• [Belirtilen hedef]: Aşağıdaki satırların hepsini, tek karakterini bile değiştirmeden olduğu gibi yeniden yazın.

====== Görev verileri

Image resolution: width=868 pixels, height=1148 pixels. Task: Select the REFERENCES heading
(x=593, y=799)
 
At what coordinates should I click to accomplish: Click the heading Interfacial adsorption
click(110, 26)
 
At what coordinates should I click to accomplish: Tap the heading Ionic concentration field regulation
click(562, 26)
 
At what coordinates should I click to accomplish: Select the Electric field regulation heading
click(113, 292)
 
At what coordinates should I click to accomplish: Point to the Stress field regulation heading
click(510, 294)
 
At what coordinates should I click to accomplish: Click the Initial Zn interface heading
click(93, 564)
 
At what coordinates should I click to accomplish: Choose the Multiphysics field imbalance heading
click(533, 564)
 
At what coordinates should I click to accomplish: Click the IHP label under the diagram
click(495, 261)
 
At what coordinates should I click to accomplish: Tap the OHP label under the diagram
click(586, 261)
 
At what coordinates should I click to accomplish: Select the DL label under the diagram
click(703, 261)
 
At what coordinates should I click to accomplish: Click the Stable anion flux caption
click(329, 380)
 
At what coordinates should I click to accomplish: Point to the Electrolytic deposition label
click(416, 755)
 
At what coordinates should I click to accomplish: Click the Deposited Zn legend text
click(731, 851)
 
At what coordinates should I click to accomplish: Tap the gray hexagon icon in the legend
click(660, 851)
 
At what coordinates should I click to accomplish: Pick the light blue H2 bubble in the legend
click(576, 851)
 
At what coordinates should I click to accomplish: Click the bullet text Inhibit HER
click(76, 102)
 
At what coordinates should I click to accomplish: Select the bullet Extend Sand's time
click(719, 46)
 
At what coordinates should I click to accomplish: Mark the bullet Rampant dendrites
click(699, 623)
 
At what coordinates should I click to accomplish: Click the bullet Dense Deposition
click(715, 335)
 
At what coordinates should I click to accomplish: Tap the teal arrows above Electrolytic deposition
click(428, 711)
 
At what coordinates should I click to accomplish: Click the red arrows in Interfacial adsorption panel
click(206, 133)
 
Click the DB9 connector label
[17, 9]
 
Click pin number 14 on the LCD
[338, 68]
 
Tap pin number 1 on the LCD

============

• [Yazılı yanıt]:
Image resolution: width=868 pixels, height=1148 pixels. Task: Select the REFERENCES heading
(x=593, y=799)
 
At what coordinates should I click to accomplish: Click the heading Interfacial adsorption
click(110, 26)
 
At what coordinates should I click to accomplish: Tap the heading Ionic concentration field regulation
click(562, 26)
 
At what coordinates should I click to accomplish: Select the Electric field regulation heading
click(113, 292)
 
At what coordinates should I click to accomplish: Point to the Stress field regulation heading
click(510, 294)
 
At what coordinates should I click to accomplish: Click the Initial Zn interface heading
click(93, 564)
 
At what coordinates should I click to accomplish: Choose the Multiphysics field imbalance heading
click(533, 564)
 
At what coordinates should I click to accomplish: Click the IHP label under the diagram
click(495, 261)
 
At what coordinates should I click to accomplish: Tap the OHP label under the diagram
click(586, 261)
 
At what coordinates should I click to accomplish: Select the DL label under the diagram
click(703, 261)
 
At what coordinates should I click to accomplish: Click the Stable anion flux caption
click(329, 380)
 
At what coordinates should I click to accomplish: Point to the Electrolytic deposition label
click(416, 755)
 
At what coordinates should I click to accomplish: Click the Deposited Zn legend text
click(731, 851)
 
At what coordinates should I click to accomplish: Tap the gray hexagon icon in the legend
click(660, 851)
 
At what coordinates should I click to accomplish: Pick the light blue H2 bubble in the legend
click(576, 851)
 
At what coordinates should I click to accomplish: Click the bullet text Inhibit HER
click(76, 102)
 
At what coordinates should I click to accomplish: Select the bullet Extend Sand's time
click(719, 46)
 
At what coordinates should I click to accomplish: Mark the bullet Rampant dendrites
click(699, 623)
 
At what coordinates should I click to accomplish: Click the bullet Dense Deposition
click(715, 335)
 
At what coordinates should I click to accomplish: Tap the teal arrows above Electrolytic deposition
click(428, 711)
 
At what coordinates should I click to accomplish: Click the red arrows in Interfacial adsorption panel
click(206, 133)
 
Click the DB9 connector label
[17, 9]
 
Click pin number 14 on the LCD
[338, 68]
 
Tap pin number 1 on the LCD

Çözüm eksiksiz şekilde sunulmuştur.